THE TASK
Could you render the entries below as a numbered list, with blank lines dropped and the pictures left out?

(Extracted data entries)

- - - -

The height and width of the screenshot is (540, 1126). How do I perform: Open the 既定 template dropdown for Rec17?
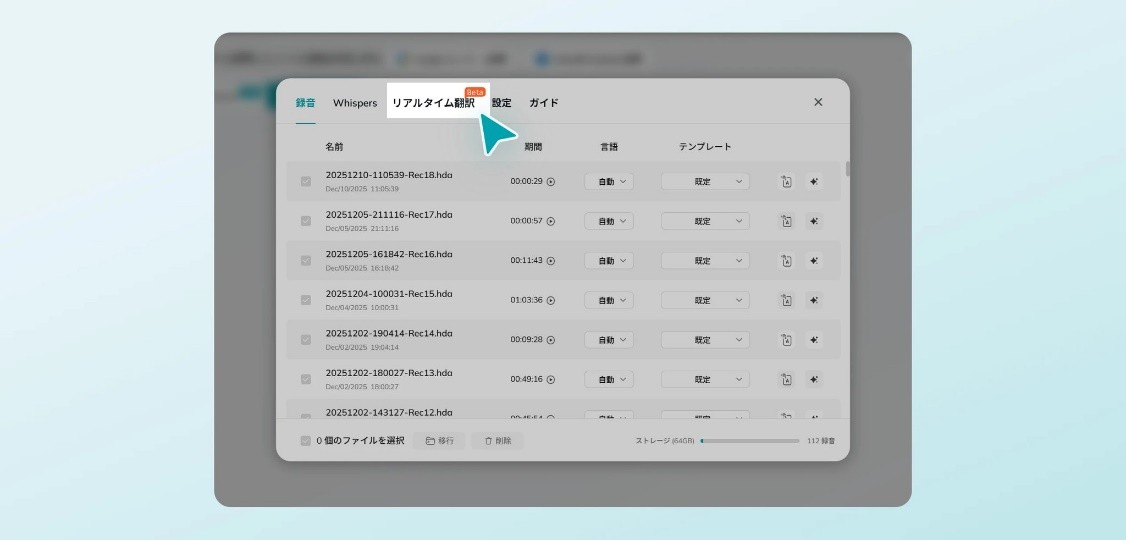(x=705, y=221)
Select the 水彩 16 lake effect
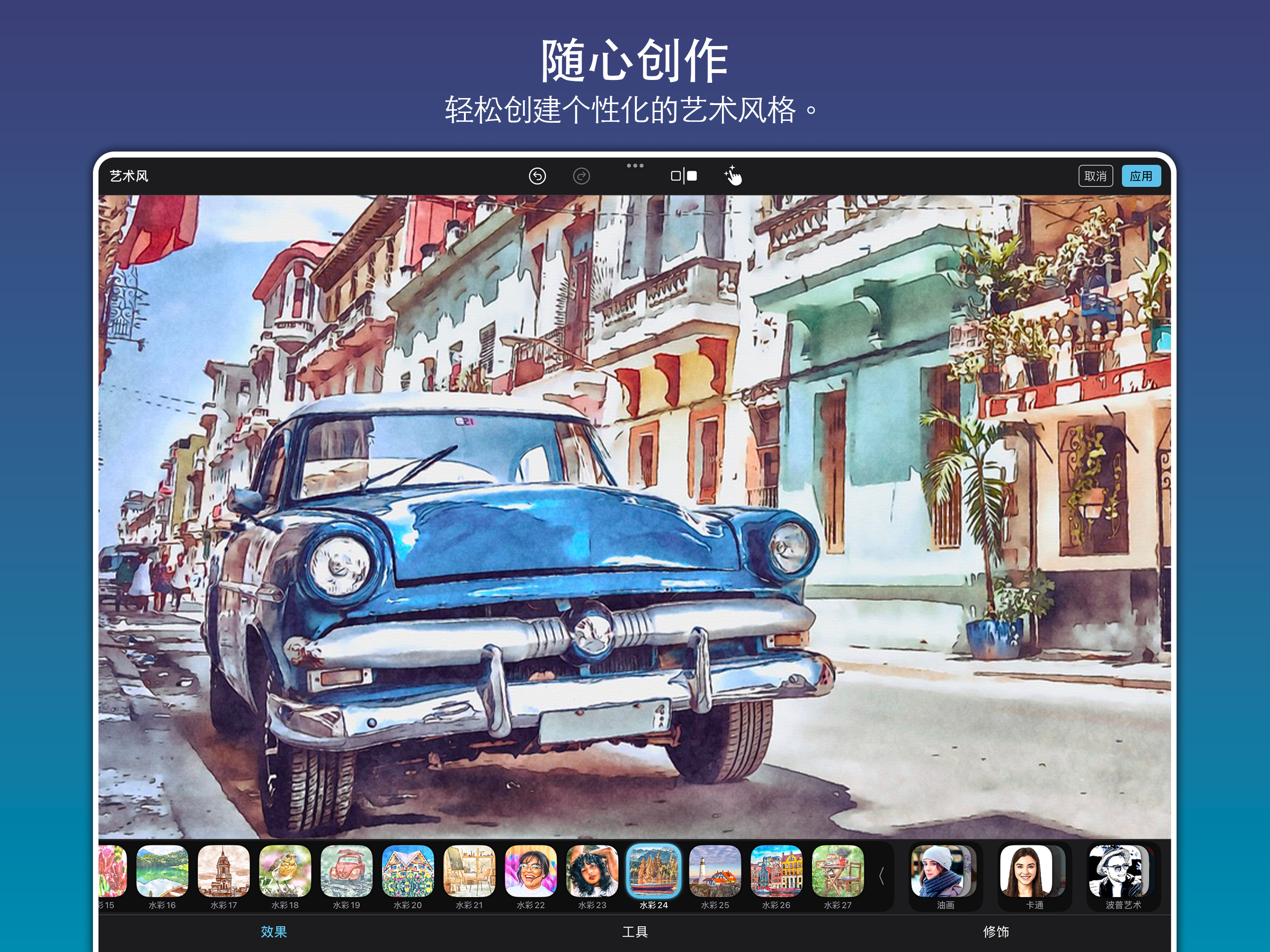This screenshot has height=952, width=1270. pyautogui.click(x=162, y=872)
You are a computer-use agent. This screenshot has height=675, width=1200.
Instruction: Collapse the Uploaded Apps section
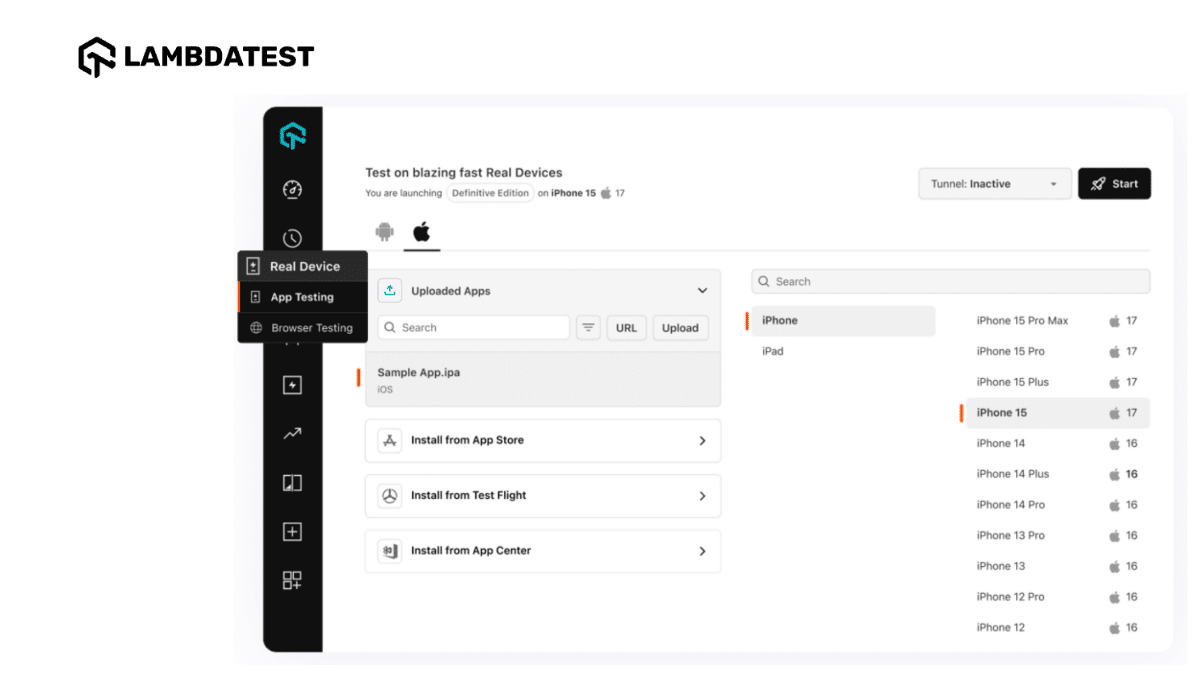point(702,290)
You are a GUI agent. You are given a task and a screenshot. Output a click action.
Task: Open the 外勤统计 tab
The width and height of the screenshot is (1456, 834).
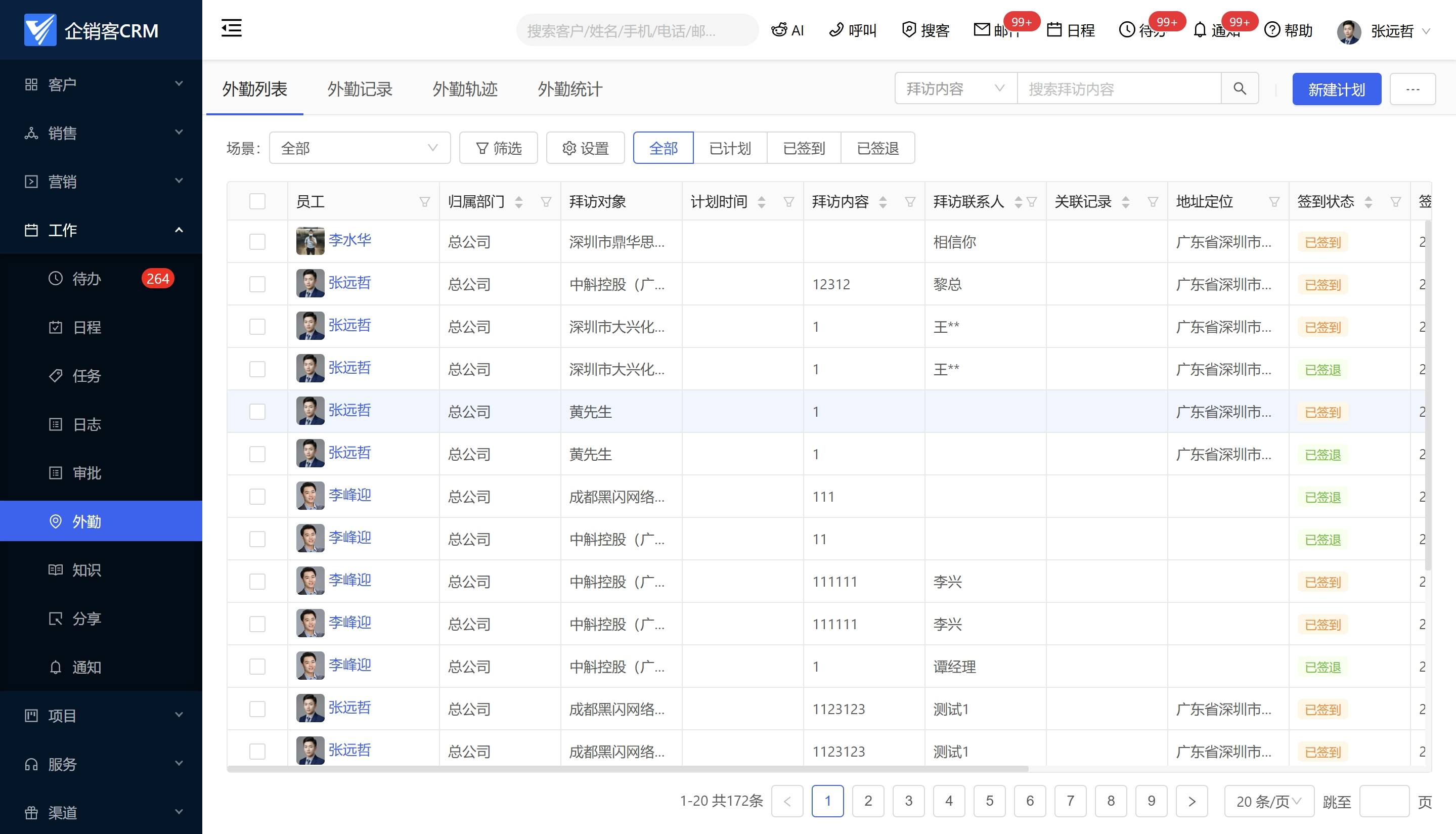pos(569,90)

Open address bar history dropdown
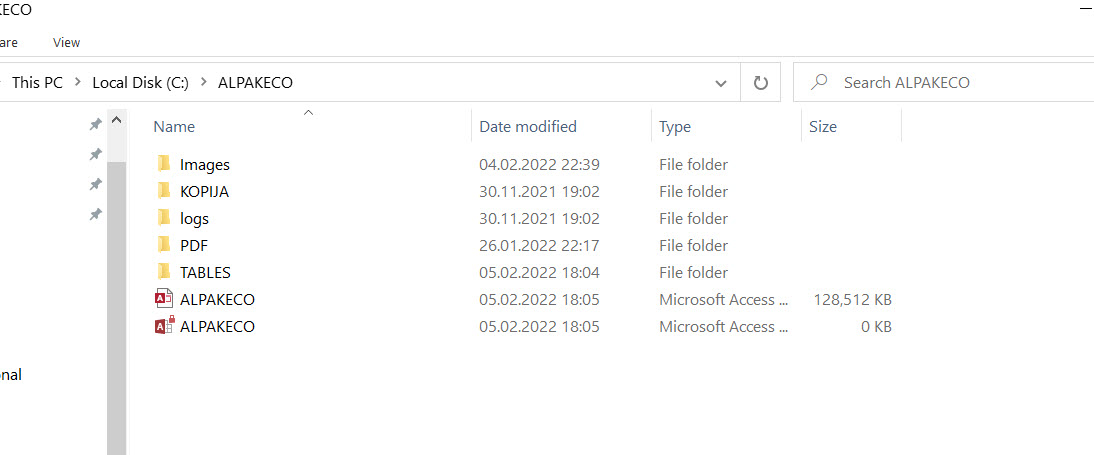[721, 83]
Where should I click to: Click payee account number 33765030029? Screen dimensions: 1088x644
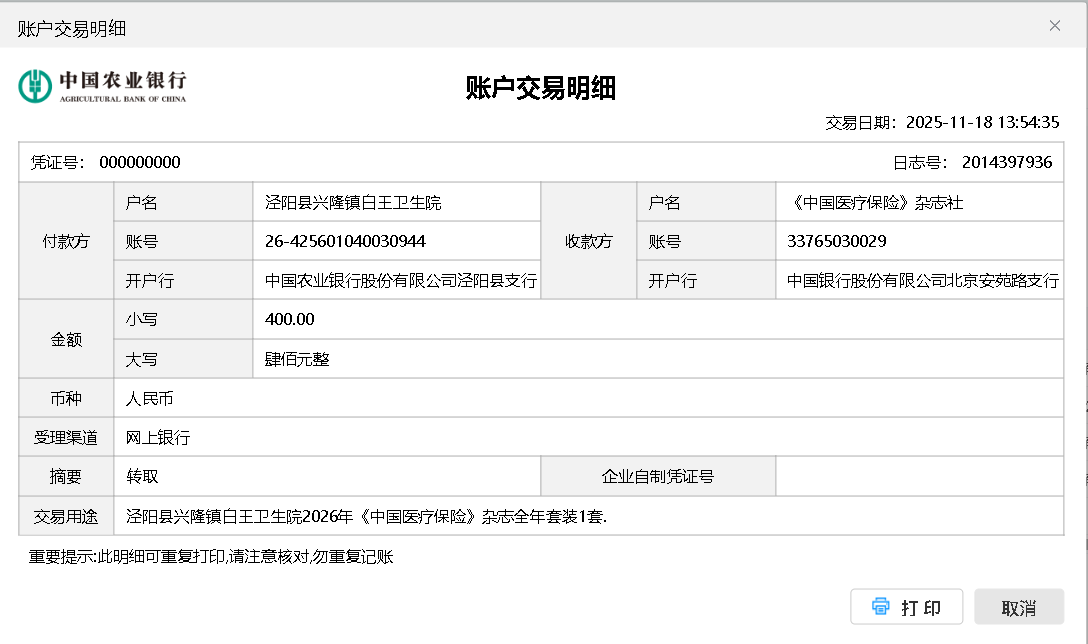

- - - -

RESPONSE
1. The height and width of the screenshot is (540, 1126). How do I perform: Open the 既定 template dropdown for Rec17?
2. (x=705, y=221)
3. Select the 水彩 16 lake effect
4. This screenshot has height=952, width=1270. pyautogui.click(x=162, y=872)
5. You are a computer-use agent. This screenshot has height=675, width=1200.
6. Instruction: Collapse the Uploaded Apps section
7. point(702,290)
8. You are a GUI agent. You are given a task and a screenshot. Output a click action.
9. Task: Open the 外勤统计 tab
10. The width and height of the screenshot is (1456, 834).
11. pos(569,90)
12. Open address bar history dropdown
13. [721, 83]
14. Where should I click to: Click payee account number 33765030029? Screen dimensions: 1088x644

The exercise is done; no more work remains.